4 minute read
Verboten: Tom Marioni’s House Rules
On a recent research trip to California, I found myself skirting around the Tenderloin neighbourhood in San Francisco en route to the conceptual artist Tom Marioni’s studio. Due to an unruly youth, it seems the hippocampus region of my brain (the map reader) has unfortunately been vaporised – I made some wrong turns and needed to angle away pronto.
By Michael Lindeman
Across the road from SFMOMA, I arrived at the historic building which also houses the renowned Crown Point Press. I anxiously knocked on the open studio door. Who was I to meet? The welcoming artist I had shared economical email exchanges with over previous months? Or the potentially prickly character I had been reading about at the Steven Leiber Conceptual Art Study Center the day before, while trawling through the archives?3 With his Einstein-like hair and suave moustache, Marioni (b.1937) zipped towards the door and invited me in.
The studio is a concise set up, sophisticated – no macho painting to be seen. After surveying some of the works and ephemera, we sat down to talk, except, it was lunch time and Tom was raring to drop into Henry’s Huan Restaurant around the corner. We were the early birds, but this place looked promising. Tom is a regular, so it was logical he should steer us around the menu. Along with dumplings he selected his go-to dishes: Chicken with String Beans and Chicken with Broccoli, both, he stressed, with medium spice. You might think there wasn’t enough variation between these two dishes as I did, however, I was mistaken. It was a masterstroke.
Back at the studio we discussed my position as bartender for Marioni’s Society of Independent Artists (SIA) taking place the following afternoon. A weekly “action”, the SIA is an extension of one of his most seminal ongoing works, The Act of Drinking Beer with Friends is the Highest Form of Art, 1970, in which he uses the museum space for a gathering of artists. We also talked about his exhibition My First Car, 1972, closed by the Director of the De Saisset Museum following the opening as Marioni had used the materials budget to purchase a used 750 Italian Fiat. Marioni drank champagne in the car, talked with the audience through the window, and listened to Mariachi music on the radio at the opening. A certain precursor to French critic and curator Nicolas Bourriaud’s ‘Relational Aesthetics’.
The next day I was greeted by Marioni and friend Dan Max smoking cigars on the sidewalk.

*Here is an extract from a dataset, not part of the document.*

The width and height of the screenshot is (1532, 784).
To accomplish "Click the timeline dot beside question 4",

As artists, writers and sound designers arrived I realised I was out of my depth in the role of bartender ensuring everyone signed the guest book, keeping snacks topped up, remembering names, explaining my research and art practise, and recounting who was drinking what. All I could do was share in the drinking (a requirement of the bartender) and hope nobody got upset with me. I knew Marioni was drinking Old Bardstown Whiskey as he had given me instructions earlier including his limit of two drinks, which he then changed to four as the gathering continued. I may have breached my responsible service of alcohol obligation when I let the eighty-five-year-old ride his bike home, but who am I to argue with Marioni?
Nonetheless, it was a rousing experience that reminded me of what art can aspire to, to bring people together through shared experiences. In contrast to elbowing each other aside with a feigned smile to gain exposure, preaching to the converted, and gathering the “right friends”, Marioni illustrates that we can have it all if we want. It’s possible to participate with generosity, an affable spirit, and undermine conventional demarcations between the artist and the viewer.

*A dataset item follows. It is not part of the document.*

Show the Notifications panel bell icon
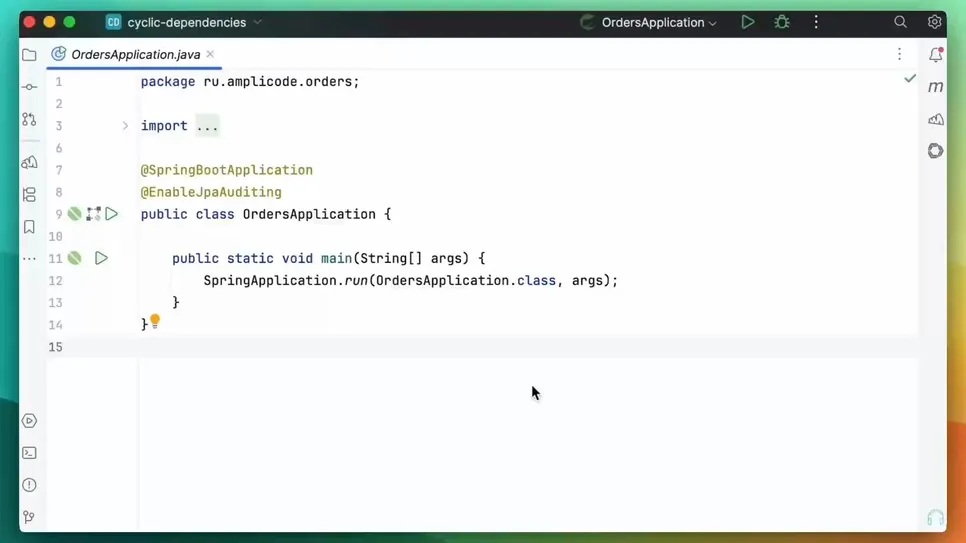Viewport: 966px width, 543px height. click(x=935, y=55)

As it turns out, Marioni is not a prickly character, although, he is sincerely operating on another register, playing by his own rules. His practise is a loose type of institutional critique, not a hard-hitting Hans Haacke approach, or calling attention to the unsettling politics of the art world like Andrea Fraser. Marioni chooses a conceptual art with humour, sometimes featuring “bizarre moments that push the limits of credibility.”